Test results from a painting by Pollock
Illuminarty’s creators said they wanted a detector capable of identifying fake artwork, like paintings and drawings.
In the tests, Illuminarty correctly assessed most real photos as authentic, but labeled only about half the A.I. images as artificial. The tool, creators said, has an intentionally cautious design to avoid falsely accusing artists of using A.I.
Illuminarty’s tool, along with most other detectors, correctly identified a similar image in the style of Pollock that was created by The New York Times using Midjourney.
Test results from the image of a splatter painting
A.I.-detection companies say their services are designed to help promote transparency and accountability, helping to flag misinformation, fraud, nonconsensual pornography, artistic dishonesty and other abuses of the technology. Industry experts warn that financial markets and voters could become vulnerable to A.I. trickery.
This image, in the style of a black-and-white portrait, is fairly convincing. It was created with Midjourney by Marc Fibbens, a New Zealand-based artist who works with A.I. Most of the A.I. detectors still managed to correctly identify it as fake.
Test results from the image of a man wearing Nike
Yet the A.I. detectors struggled after just a bit of grain was introduced. Detectors like Hive suddenly believed the fake images were real photos.
The subtle texture, which was nearly invisible to the naked eye, interfered with its ability to analyze the pixels for signs of A.I.-generated content.
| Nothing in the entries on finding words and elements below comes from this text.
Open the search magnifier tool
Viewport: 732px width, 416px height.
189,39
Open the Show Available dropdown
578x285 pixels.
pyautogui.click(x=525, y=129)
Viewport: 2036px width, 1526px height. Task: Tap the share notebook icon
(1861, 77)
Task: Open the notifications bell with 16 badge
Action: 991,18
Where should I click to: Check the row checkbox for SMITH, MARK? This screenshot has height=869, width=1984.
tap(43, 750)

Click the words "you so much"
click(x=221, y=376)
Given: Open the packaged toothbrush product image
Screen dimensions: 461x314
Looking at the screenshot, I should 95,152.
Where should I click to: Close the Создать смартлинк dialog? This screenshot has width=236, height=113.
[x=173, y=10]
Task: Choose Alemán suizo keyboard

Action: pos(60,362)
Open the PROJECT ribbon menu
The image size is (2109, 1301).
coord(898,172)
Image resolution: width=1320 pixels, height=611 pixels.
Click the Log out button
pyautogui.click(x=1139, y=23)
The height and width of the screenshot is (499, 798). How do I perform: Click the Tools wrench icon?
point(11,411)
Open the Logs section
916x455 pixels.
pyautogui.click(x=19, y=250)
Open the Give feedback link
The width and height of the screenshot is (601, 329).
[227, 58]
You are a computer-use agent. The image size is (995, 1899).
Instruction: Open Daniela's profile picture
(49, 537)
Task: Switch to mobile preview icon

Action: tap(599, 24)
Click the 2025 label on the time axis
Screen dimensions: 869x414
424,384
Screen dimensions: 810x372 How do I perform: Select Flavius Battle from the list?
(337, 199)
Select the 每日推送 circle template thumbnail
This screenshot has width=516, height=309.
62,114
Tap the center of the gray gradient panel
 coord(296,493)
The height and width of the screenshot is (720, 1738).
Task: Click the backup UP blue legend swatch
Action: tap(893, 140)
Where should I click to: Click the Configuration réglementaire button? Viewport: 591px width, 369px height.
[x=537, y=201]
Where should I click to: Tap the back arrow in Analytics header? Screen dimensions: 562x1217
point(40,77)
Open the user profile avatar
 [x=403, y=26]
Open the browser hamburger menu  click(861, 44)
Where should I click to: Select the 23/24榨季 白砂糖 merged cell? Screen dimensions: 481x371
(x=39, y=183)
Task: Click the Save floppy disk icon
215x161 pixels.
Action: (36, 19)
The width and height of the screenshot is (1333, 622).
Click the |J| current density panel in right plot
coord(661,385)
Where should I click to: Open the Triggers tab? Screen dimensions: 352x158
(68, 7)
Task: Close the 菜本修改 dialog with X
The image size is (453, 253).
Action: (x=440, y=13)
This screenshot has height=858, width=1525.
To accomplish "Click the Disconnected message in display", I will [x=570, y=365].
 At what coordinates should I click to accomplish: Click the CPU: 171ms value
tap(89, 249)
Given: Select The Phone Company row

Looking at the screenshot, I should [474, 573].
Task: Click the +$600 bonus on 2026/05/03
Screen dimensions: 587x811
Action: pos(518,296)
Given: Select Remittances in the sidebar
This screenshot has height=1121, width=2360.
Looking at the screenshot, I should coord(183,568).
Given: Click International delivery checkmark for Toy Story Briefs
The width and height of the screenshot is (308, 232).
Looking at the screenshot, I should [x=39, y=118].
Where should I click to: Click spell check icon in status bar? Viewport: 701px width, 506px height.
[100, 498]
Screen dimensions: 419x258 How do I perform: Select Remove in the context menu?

Some companies are now trying to identify the use of A.I. in images by evaluating perspective or the size of subjects’ limbs, in addition to scrutinizing pixels.
3.3% likely to be A.I.-generated
99% likely to be A.I.-generated
99% likely to be A.I.-generated
3.3% likely to be A.I.-generated
Artificial intelligence is capable of generating more than realistic images – the technology is already creating text, audio and videos that have fooled professors, scammed consumers and been used in attempts to turn the tide of war.
A.I.-detection tools should not be the only defense, researchers said. Image creators should embed watermarks into their work, said S. Shyam Sundar, the director of the Center for Socially Responsible Artificial Intelligence at Pennsylvania State University. Websites could incorporate detection tools into their backends, he said, so that they can automatically identify A.I. images and serve them more carefully to users with warnings and limitations on how they are shared.
Images are especially powerful, Mr. Sundar said, because they “have that tendency to cause a visceral response. People are much more likely to believe their eyes.”